Source records
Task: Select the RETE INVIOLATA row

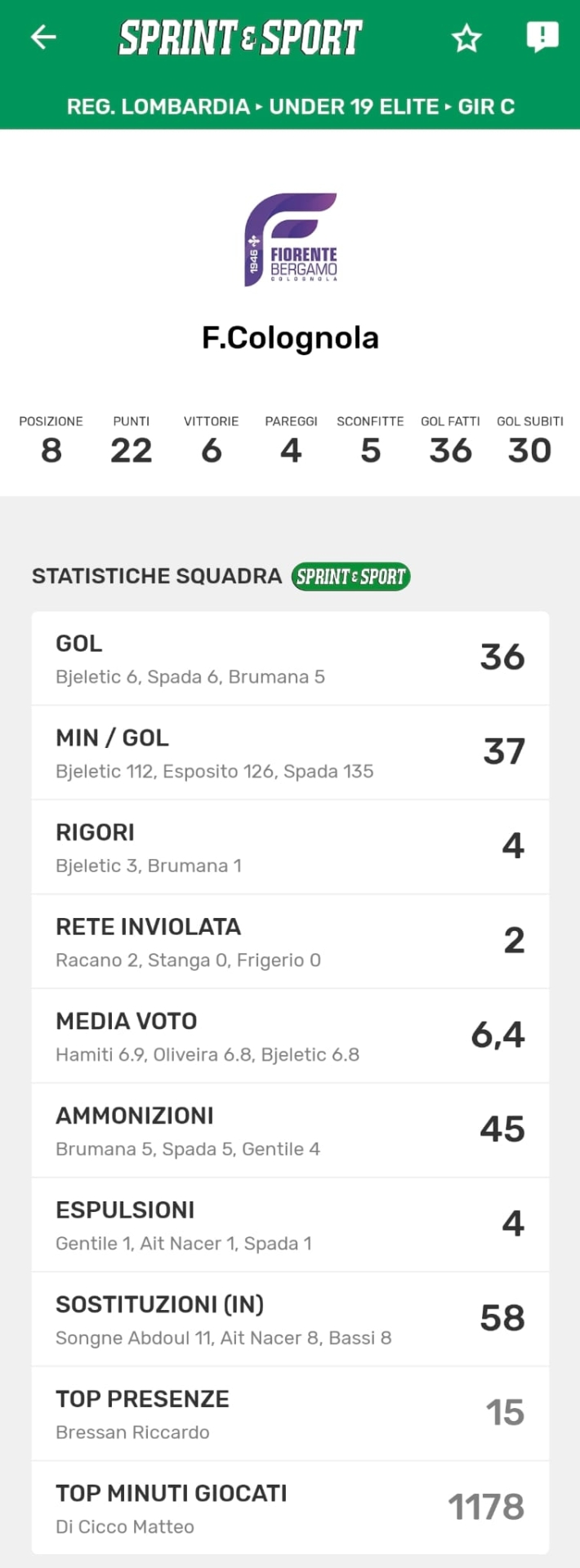Action: click(290, 942)
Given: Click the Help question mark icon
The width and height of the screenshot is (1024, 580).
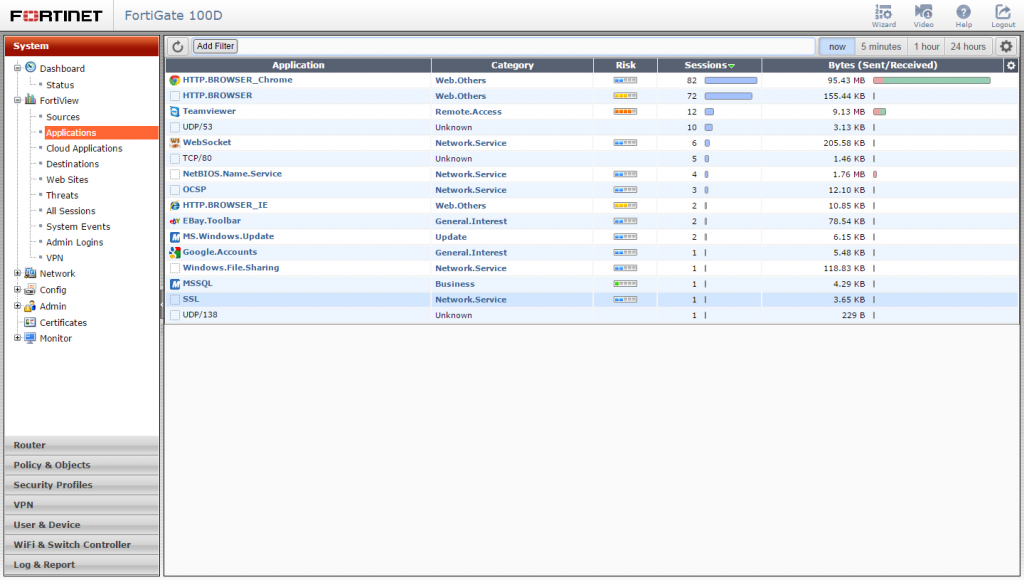Looking at the screenshot, I should point(963,15).
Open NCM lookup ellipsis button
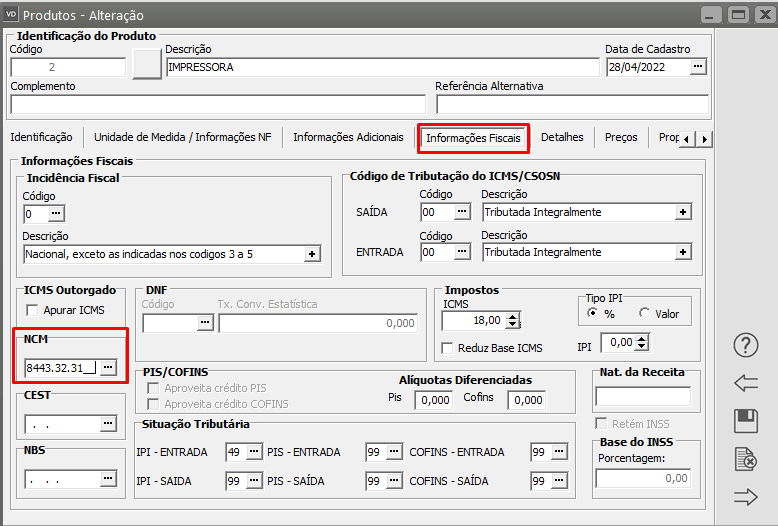 tap(108, 368)
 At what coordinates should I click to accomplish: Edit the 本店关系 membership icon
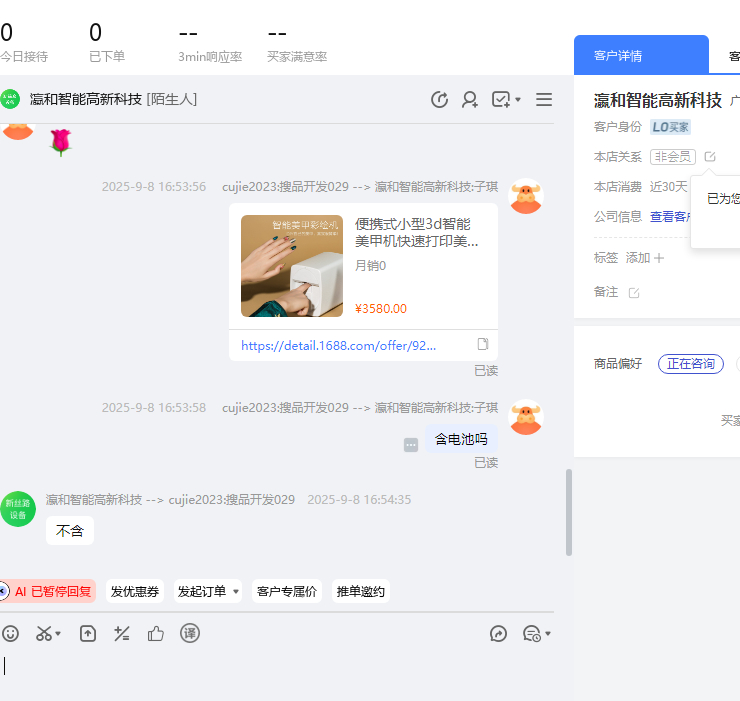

__Task requirements__.
Print, exactly and only, the lines running from the line with "Given: Click the Help question mark icon" through the last line of the data, including both. Skip any picture.

__Written answer__.
Given: Click the Help question mark icon
The width and height of the screenshot is (1024, 580).
Looking at the screenshot, I should point(963,15).
Open NCM lookup ellipsis button
 tap(108, 368)
 At what coordinates should I click to accomplish: Edit the 本店关系 membership icon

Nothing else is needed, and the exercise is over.